◆ **OBJECTIVE**
Copy everything from the line with "Viewport: 706px width, 1568px height." down to the line with "pos(410,18)" in the entries below, leaving out the pictures.

=== GIVEN ENTRIES ===

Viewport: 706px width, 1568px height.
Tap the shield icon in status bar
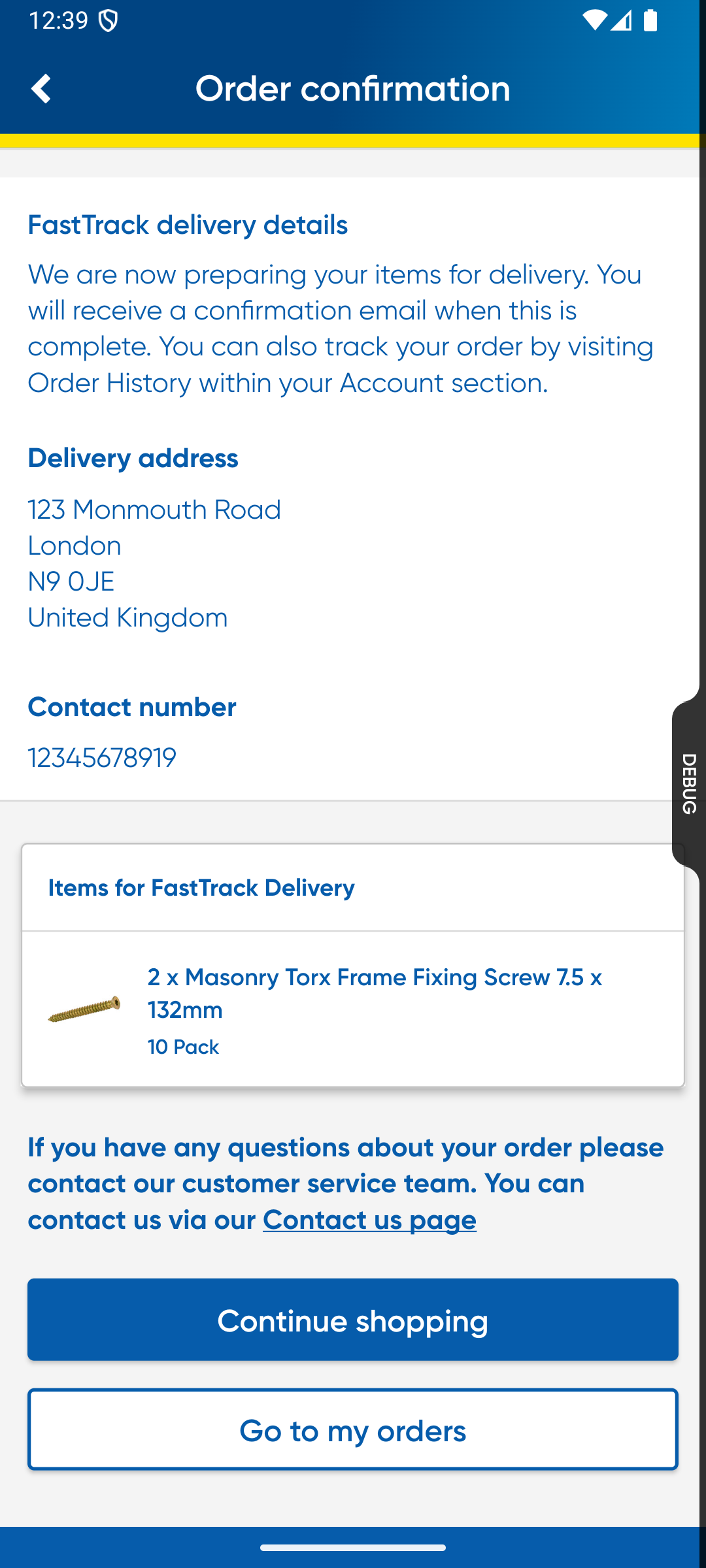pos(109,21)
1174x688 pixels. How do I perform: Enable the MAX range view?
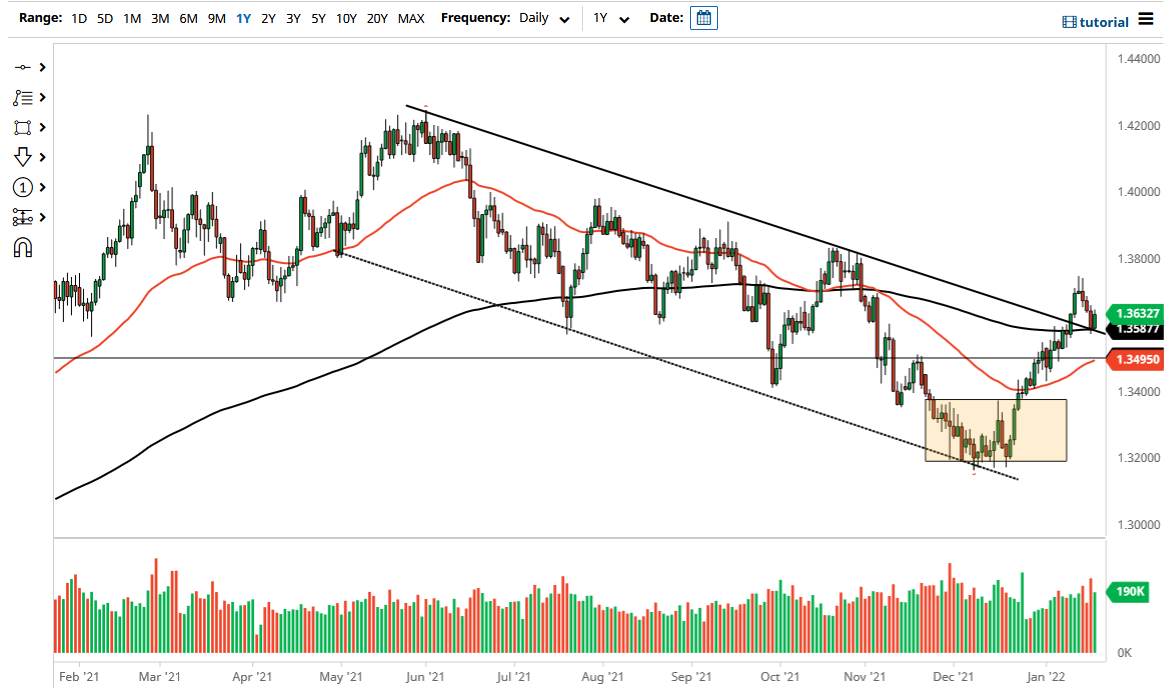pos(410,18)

===
=== GIVEN ENTRIES ===

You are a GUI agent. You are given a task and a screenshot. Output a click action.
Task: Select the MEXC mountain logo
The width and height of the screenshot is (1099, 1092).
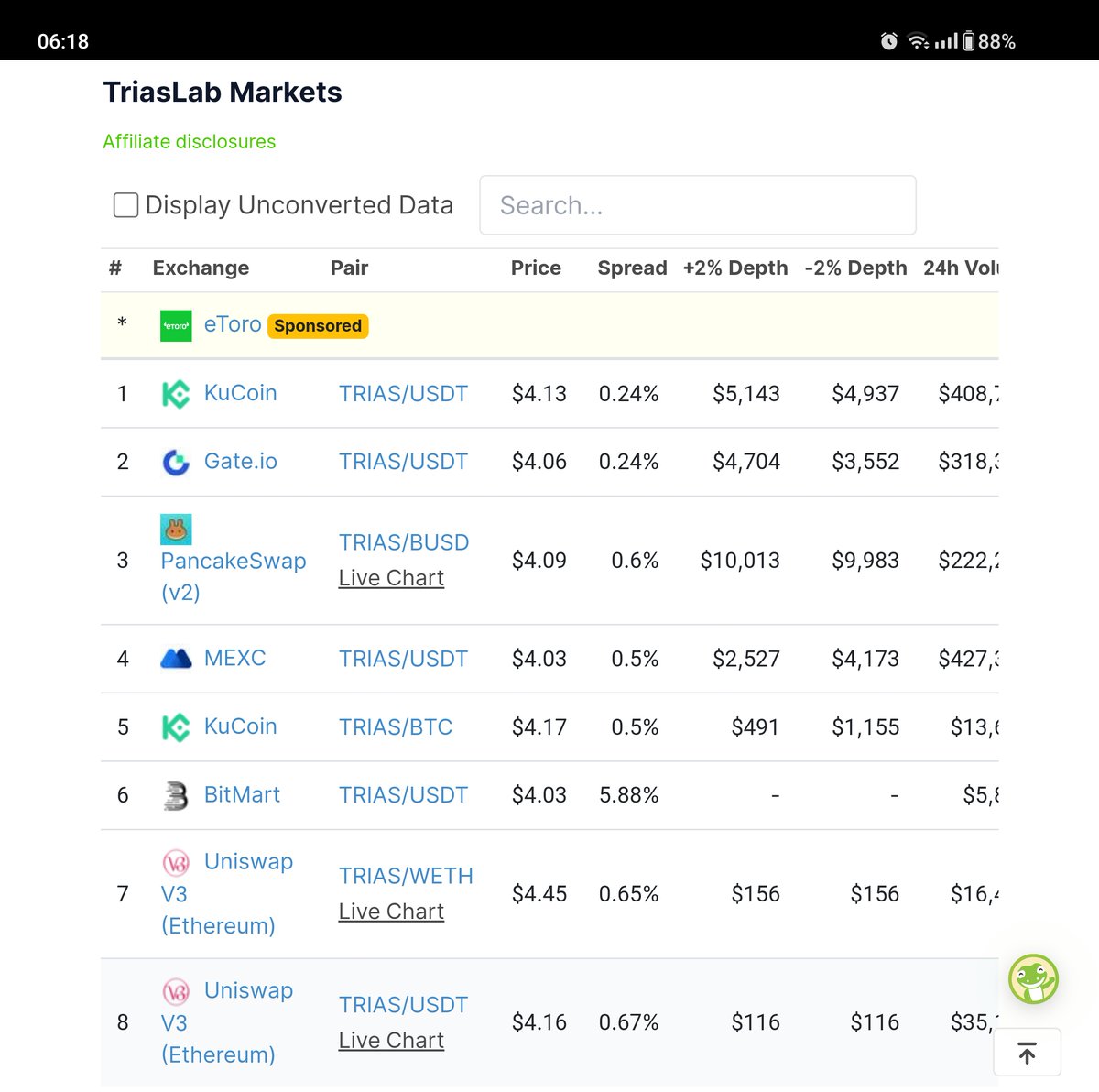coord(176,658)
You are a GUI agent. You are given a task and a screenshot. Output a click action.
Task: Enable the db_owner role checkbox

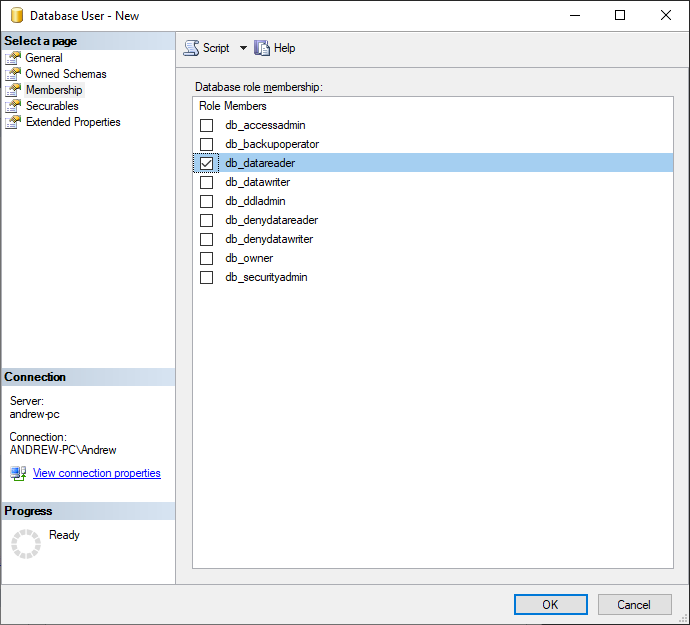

===
=== GIVEN ENTRIES ===

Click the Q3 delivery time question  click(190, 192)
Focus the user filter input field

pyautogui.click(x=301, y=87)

===

◆ **OUTPUT FOR THIS EXERCISE**
Viewport: 706px width, 1568px height.
Tap the shield icon in status bar
pos(109,21)
1174x688 pixels. How do I perform: Enable the MAX range view?
pos(410,18)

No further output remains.